Screening of the nanoparticles for cytotoxicity

The culture environment was maintained at 37 °C in humidified, concentrated CO₂ (5%) atmosphere. Cells (MCF-7, MDA-MB231, and Vero) were grown in DMEM media, supplemented with 10% serum (FBS), and incubated in the culture environment.

Trypsinization was performed when the cells reached approximately 90% confluency. Aliquots of 2 mL of warm (37 °C) trypsin–EDTA solution were added for 2 min to detach the cells. Then trypsin–EDTA was neutralized by adding equal amounts of complete medium¹⁵.

The cell viability was determined by using trypan blue staining solution, and cell concentration was counted by an automatic cell counter (Invitrogen). The cell suspension of 1 × 10⁵ cells/mL in aliquots of 100 µl was seeded in a 96-well plate, after which 100 µl growth medium was added to each well, followed by incubation at 37 °C in humidified 5% CO₂ atmosphere for 24 h.

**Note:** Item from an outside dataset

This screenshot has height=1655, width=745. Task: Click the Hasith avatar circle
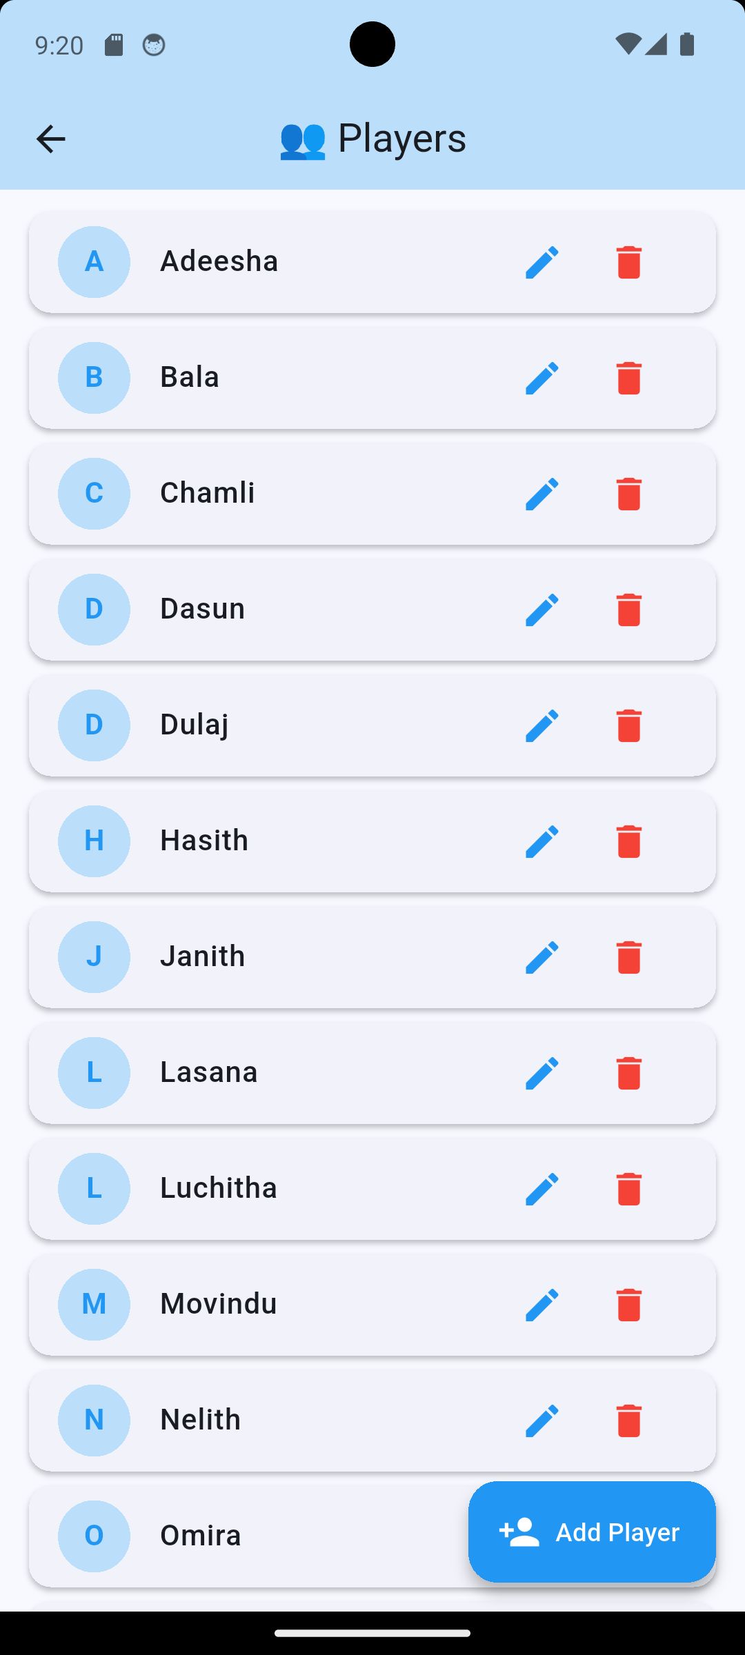coord(94,841)
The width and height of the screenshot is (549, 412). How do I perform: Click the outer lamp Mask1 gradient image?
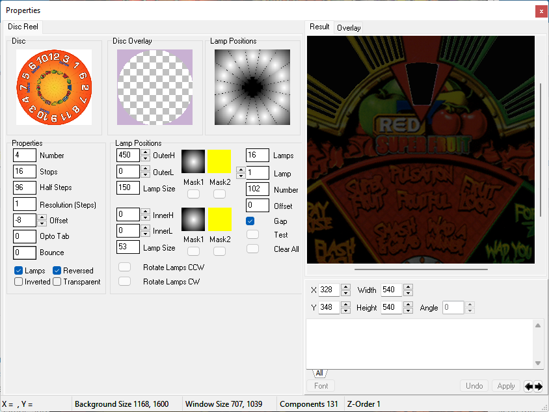(x=193, y=161)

Following a 24-h incubation period, medium was aspirated, and the cells were treated with 100 µl of a range of dilutions (100–0,001 µg/mL) of nanoparticles and other control samples, in triplicates. Aliquots of 100 µl of media were added to make a final volume of 200 µl. The plates were incubated for 48 h. Cell growth and metabolic activity were measured using the MTT assay as described by Mossman et al. 1983. Excel and Prism Graph Pad 8 were used to analyze growth inhibition activity.